Too often creatives somehow think that clients are there to pay for the agency’s creative wankery, rather than for a creative solution to a business problem.
I honestly hate working with partners who try to play it safe with the work.
Like man...let the client water down our work, our job is to push the creative and find solutions.
Depends. If it’s diluting the idea a bit but keeping its core and making it plausible ( vs some ideal of it that they know can’t and won’t be bought) then listen and understand why. It will help you later on.
If it’s editing it down too much with the only goal of having “a good meeting “ and losing the idea along the way, then no. Not sure how much you can do about it but make a mental note of not becoming that person later on.

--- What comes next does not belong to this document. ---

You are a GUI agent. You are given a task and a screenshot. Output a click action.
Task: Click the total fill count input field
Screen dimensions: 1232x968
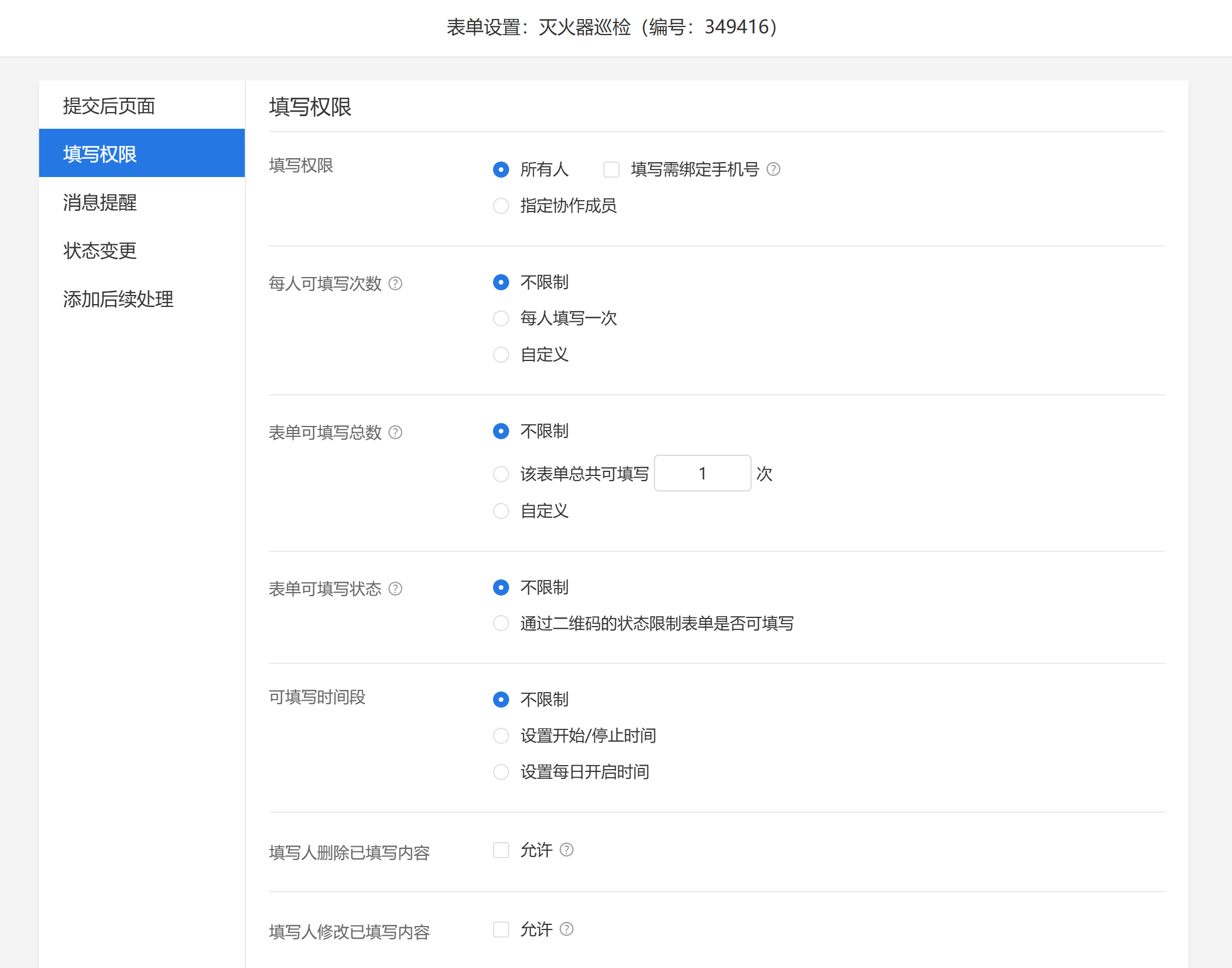702,474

I’ve worked with creatives who never gave an inch and always presented audacious ideas… and didn’t actually make anything for years.

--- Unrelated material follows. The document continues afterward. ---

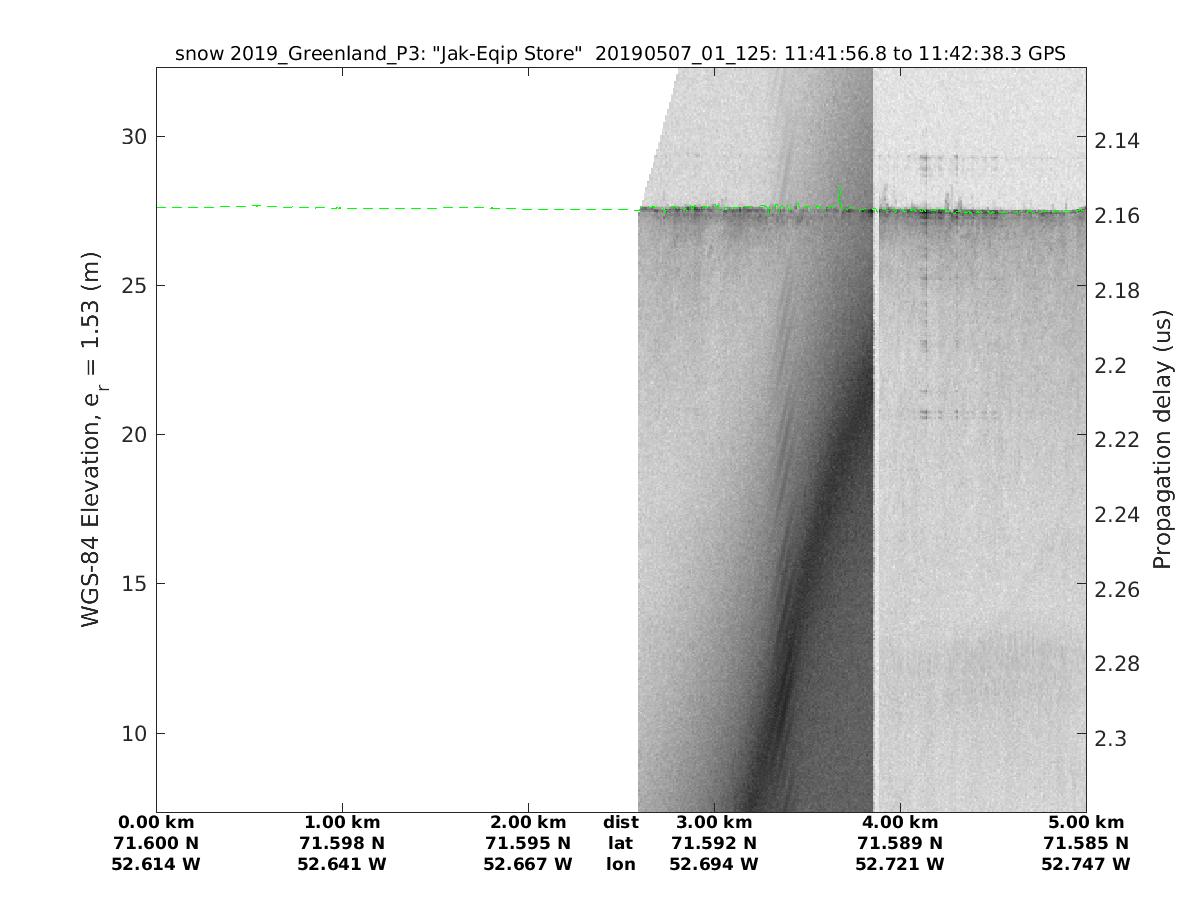
Task: Click the 52.721 W longitude label
Action: coord(899,864)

Do what you need to do to get great ideas sold, but without sacrificing what makes them great. You need to understand which concessions are ok and which ones are non-negotiable. Then when a concept is sold, keep pushing to make it as amazing as possible.
Some of our industry’s most celebrated creatives never learn how to do this. So their paid client work ends up being nothing special and they earn all their acclaim for agency pro-active and scam work. Or they make amazing case studies out of meh campaigns.
Figure out how to win awards for your actual client work and your career with be much longer, lucrative, and your work life balance will be better.
Tell the clients “The riskiest thing you can do is make boring, forgettable work that at best maintains the status quo and at worse will make people not like your brand.”
The clients problems are your problems. Some need more teaching than others.
Big temptation to be a worse client than the client — particularly for those bitten by the responsibility bug. The DIY remedy is to say, “they can’t fall in love with what they haven’t seen — and, if there’s really a reason to worry, then make the fallback the 2nd version. BUT…you really want to pressure test before you trot out the more in-bounds version…human beings, and, yes clients are part of the species, are full of surprises.
It's a fine balance
You want the idea to be in it's best form and not anticipate too much...
...but also if you don't anticipate at all, then you might have a cool idea that never sees the light of day
Try to find a way to get them to stop thinking about whats client safe, and instead about how to display creative bravery in a way that feels authentic to who the client is. Protectively self-editing is a bad habit, it happens when people burned by a client note react by approaching the work fearfully. Clients can sense fear-based creative, they never have confidence in it.
The best creative “reads the room” while still telling a compelling story. Being client-safe means developing work that is appropriate for the client, it doesn’t mean shrinking back or diluting the work. If they can’t get past the fear they shouldn’t be a creative.